English Local Government: Take-off velocity or holding pattern?
7 November, 2007

Dick Sorabji, Deputy Director, NLGN
Auckland University of Technology

2007 has already been the busiest year for new policy on local government since Labour came to office in 1997. All announcements have danced around Michael Lyons’ concept of ‘place shaping’. Lyons argued that councils should not be judged on the delivery of specific services, but instead on achieving outcomes that change communities for the better.

Lyons described much of this agenda. His interim report in December 2006 touched on new approaches to governance, the need to move away from nationally driven targets and the vital role of local government in driving economic growth. His final report emphasised greater fiscal autonomy from Whitehall.

These ideas have re-surfaced in government policy plans this year. Those plans have removed the grey zone in which the choice between further centralisation or devolution could be fudged. However, they have not all pointed to the same conclusion.

The contradiction is explained by a dilemma that will underpin much of British politics until the general election is finally called in 2009 or later. National policy goals increasingly depend on place shaping and so require devolution. Yet Whitehall fears letting go and distrusts local government accountability.

So when Lyons’ called for real fiscal autonomy through reformed council tax it was rejected by all parties in Parliament. Yet the tight financial settlement in the autumn spending review will mean above inflation rises every year. Council tax reform is back on the agenda

Government supported his call to cut the burden of national targets. The old Comprehensive Performance Assessment (CPA) is being replaced. The October spending review cut national targets on local government from 1200 to 200. Central government has tried to be more joined up through an improved set of 30 Public Service Agreements (PSAs) that cut across departmental silos.

Whitehall followed Lyons’ advice, creating more room for place shaping. However, it was only days before the first attempts to re-centralise broke cover.
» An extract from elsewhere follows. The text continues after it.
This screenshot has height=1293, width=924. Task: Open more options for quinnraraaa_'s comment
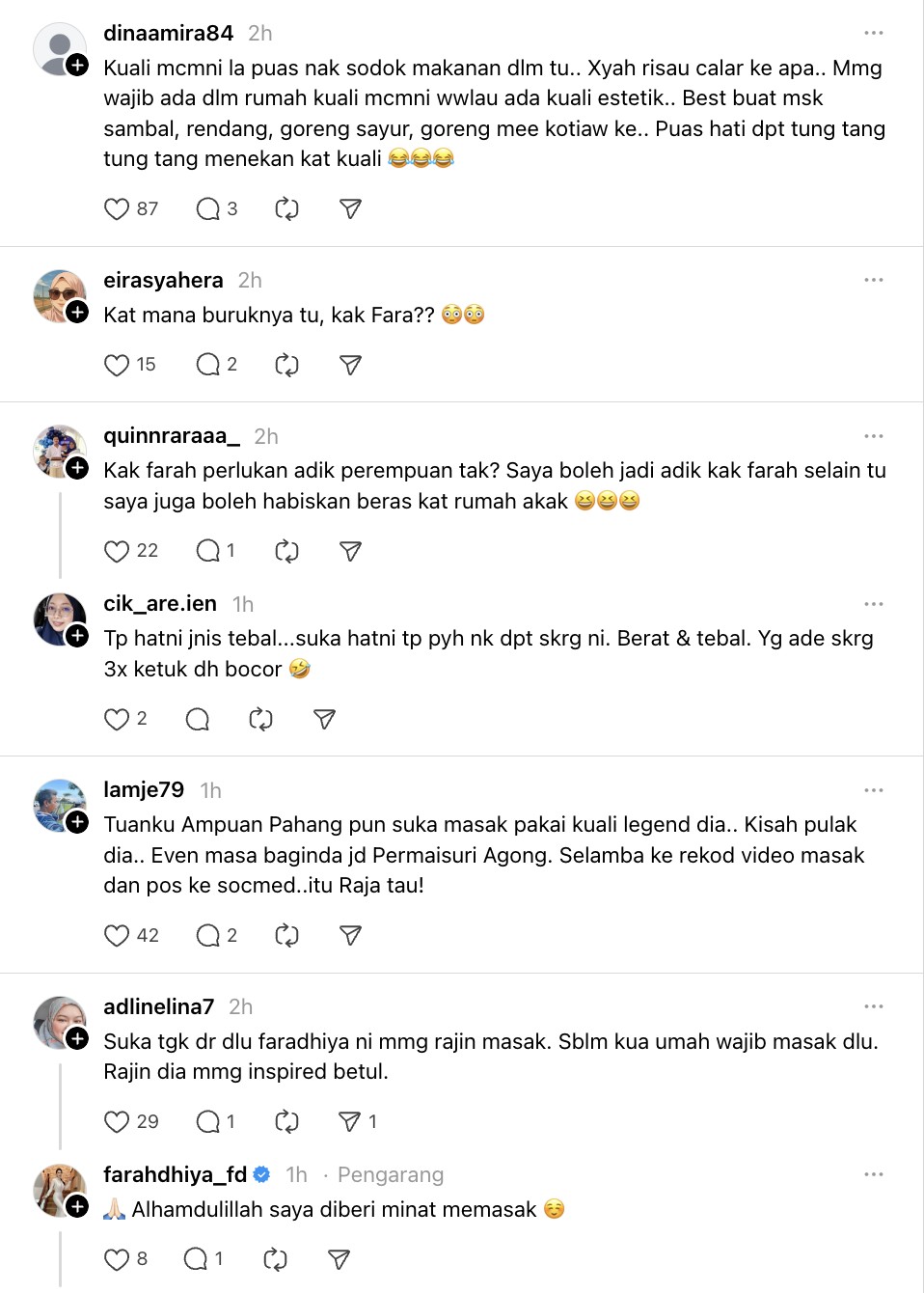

An important test for devolution in England will be whether new performance controls to be announced in November support devolution, or draw power back towards the centre.

Economic growth is the most tangible example of place shaping. It has long been a priority for Gordon Brown. The sub-national review of economic development proposed a duty to promote economic well being. Groups of councils covering natural economic areas are to lead growth plans through multi-area agreements (MAAs). Where MAAs are managerially robust and have support from local public and private sectors the promise is that national public services will have to bend their plans to meet local needs.

Yet Whitehall won’t let go without reassurance on the quality of governance at local level. The review proposed that England’s part elected Regional Assemblies be abolished. It is not yet clear whether they will be replaced by greater power for local leaders, or by centralising to the newly created Regional Ministers. The outcome may turn on the transparency of local accountability.

While worried by standards of local leadership, central government has avoided paying the political price of imposing solutions. So in the Local Government Bill new models of leadership are optional. The Governance of Britain sets out Brown’s plans for constitutional reform; yet local government is hardly mentioned.

When Brown pulled back from an early election he said that he wanted a contest based on vision not competence. Devolution and place shaping are embedded in the details of his policies, but it is not yet his vision. Nor has any other political party embraced devolution as the key to its programme.

These uncertain steps towards a new way of governing reflect contradictions at the heart of government. Both Whitehall and Brown have accepted the logic of devolution. Yet in their hearts central control remains the more comforting option. As a result reform has created the space in which councils can try to demonstrate their skills in place shaping, but Whitehall lacks the confidence to endorse those efforts until after they succeed.

So it seems that the future prospects for place shaping depend on local government’s ability to create the political agenda. Shaping the political agenda is the essence of place shaping and so that responsibility may be a fair price to pay for autonomy.